What About Physician Income?

We have seen that both student debt and medical school tuition have increased dramatically, so how about physician incomes over the same time period? Well, the numbers just don’t seem to add up. The mean starting salary for general internists in 2002 was $124,000 and for pediatricians it was $109,000. When looking at the trends in income, the AAMC reports, “In recent years, physician incomes have increased only slowly, and in constant dollars, the amounts have trended slightly downward.” So, while tuition and debt continue to outpace inflation, physician incomes continue to lag far behind. This has made medical education less and less affordable to students and their families. Given the current figures on income and debt burden, a starting primary care doctor could be paying between 8 and 15% of income solely to manage their debt.

Does The Debt Burden Affect Specialty Choice?

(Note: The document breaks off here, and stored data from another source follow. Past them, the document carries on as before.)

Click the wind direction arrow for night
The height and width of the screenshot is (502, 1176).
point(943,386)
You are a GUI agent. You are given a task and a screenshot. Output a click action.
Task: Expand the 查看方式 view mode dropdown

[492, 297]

Whether the debt carried by students affects their choice of specialty has been at the center of a contentious debate. While there is no empirical evidence illustrating the precise relationship between debt level and specialty choice, intuition has led many in the medical community to accept the supposition that there is some genuine interaction. Leon Johnson, chief executive officer of EAS Group LLC, believes that levels of educational debt will impact borrower’s career and personal decisions, either consciously or unconsciously. In the 2002 AAMC Graduate Questionnaire, 32% of medical students cited that debt level influenced their specialty choice. According to the National Resident Matching Program the number of graduating U.S. medical school seniors who chose residency programs in family medicine has dropped for the sixth year in a row. According to one analysis of the 2004 National Residency Matching Program results, “the movement of U.S. seniors away from family practice and internal medicine (primary care track) continues.” Thus, AMSA believes that the debt burden may be partly responsible for the measurable decline in students entering primary care fields in favor of more lucrative specialties and believes more research must be undertaken to decipher a more precise relationship.

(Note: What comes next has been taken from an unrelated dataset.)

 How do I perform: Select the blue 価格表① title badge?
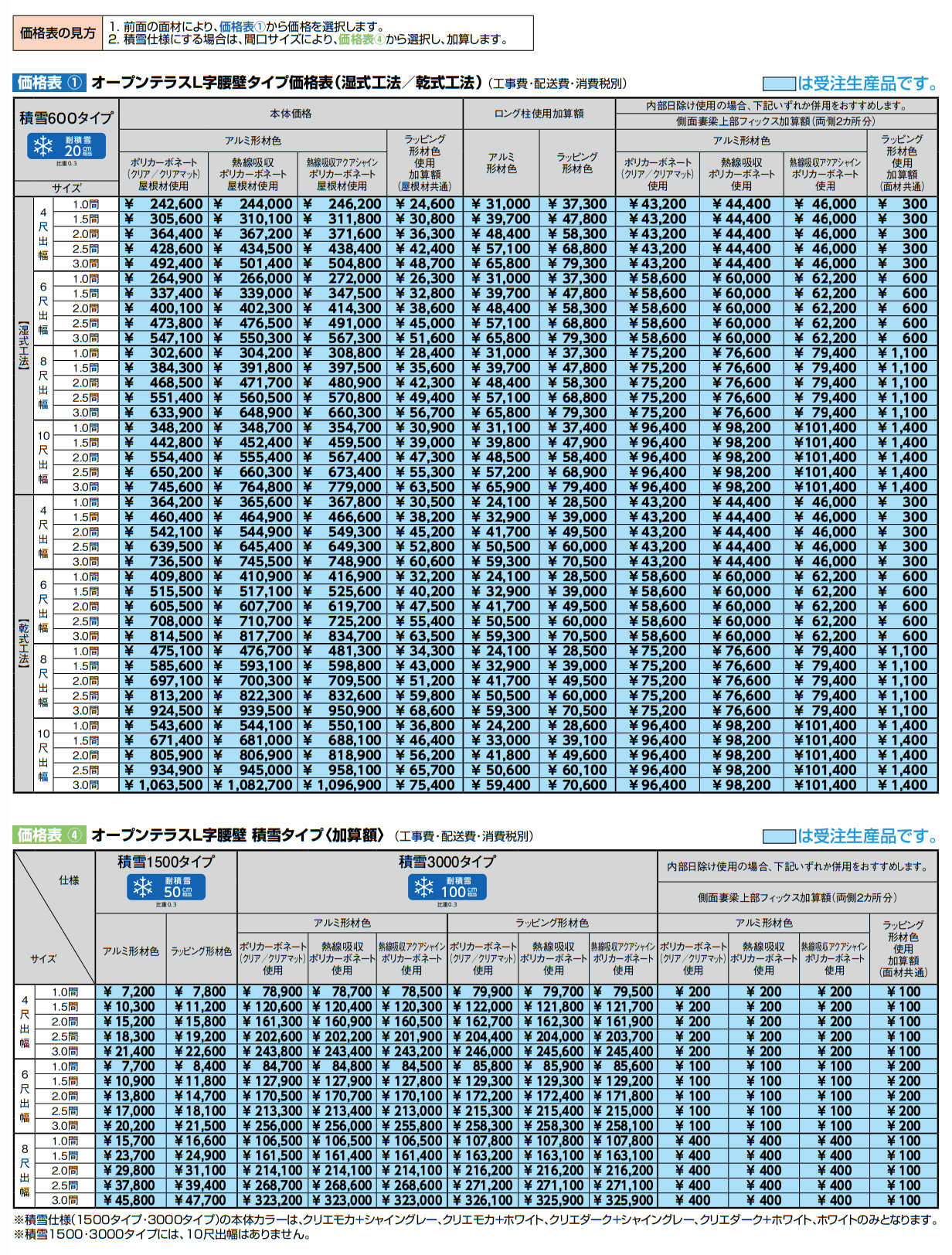pos(49,83)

Summing Up AMSA’s Big Picture On Student Debt:

Medical student debt has reached a critical point. It places a significant burden on students and their families and also has far-reaching implications, many of which threaten to undermine the fundamental tenants of the profession. Achieving diversity in medicine, improving access to care, and addressing disparities in care are common missions for medicine, yet the current financing model continues to mitigate the modest gains that have been made in these critical areas.

What Is AMSA Doing About Student Debt?

AMSA has a rich history of activism on this issue. Years ago, when the advocacy of others’ was limited to rhetoric, AMSA lobbied successfully to get federal student loans for medical students. Furthermore, AMSA developed the Heal Deal Program, the first nationally discounted educational loan program available to medical students. AMSA’s visionary leadership on this issue continued in 1991 when in conjunction with the Robert Wood Johnson Foundation, it organized the 1st national conference on Financing Medical Education. This conference marked the first formal attempt to bring educators, legislators, financial leaders, loan servicers and students together to better define the landscape for reforming the cost structure of medical education.

Medical student debt has become the unifying issue of a broad coalition aligning AMSA with AMA-MSS and AAMC among others. As the medical community works to develop a comprehensive solution to medical student debt, AMSA again finds itself a vanguard for activism and advocacy.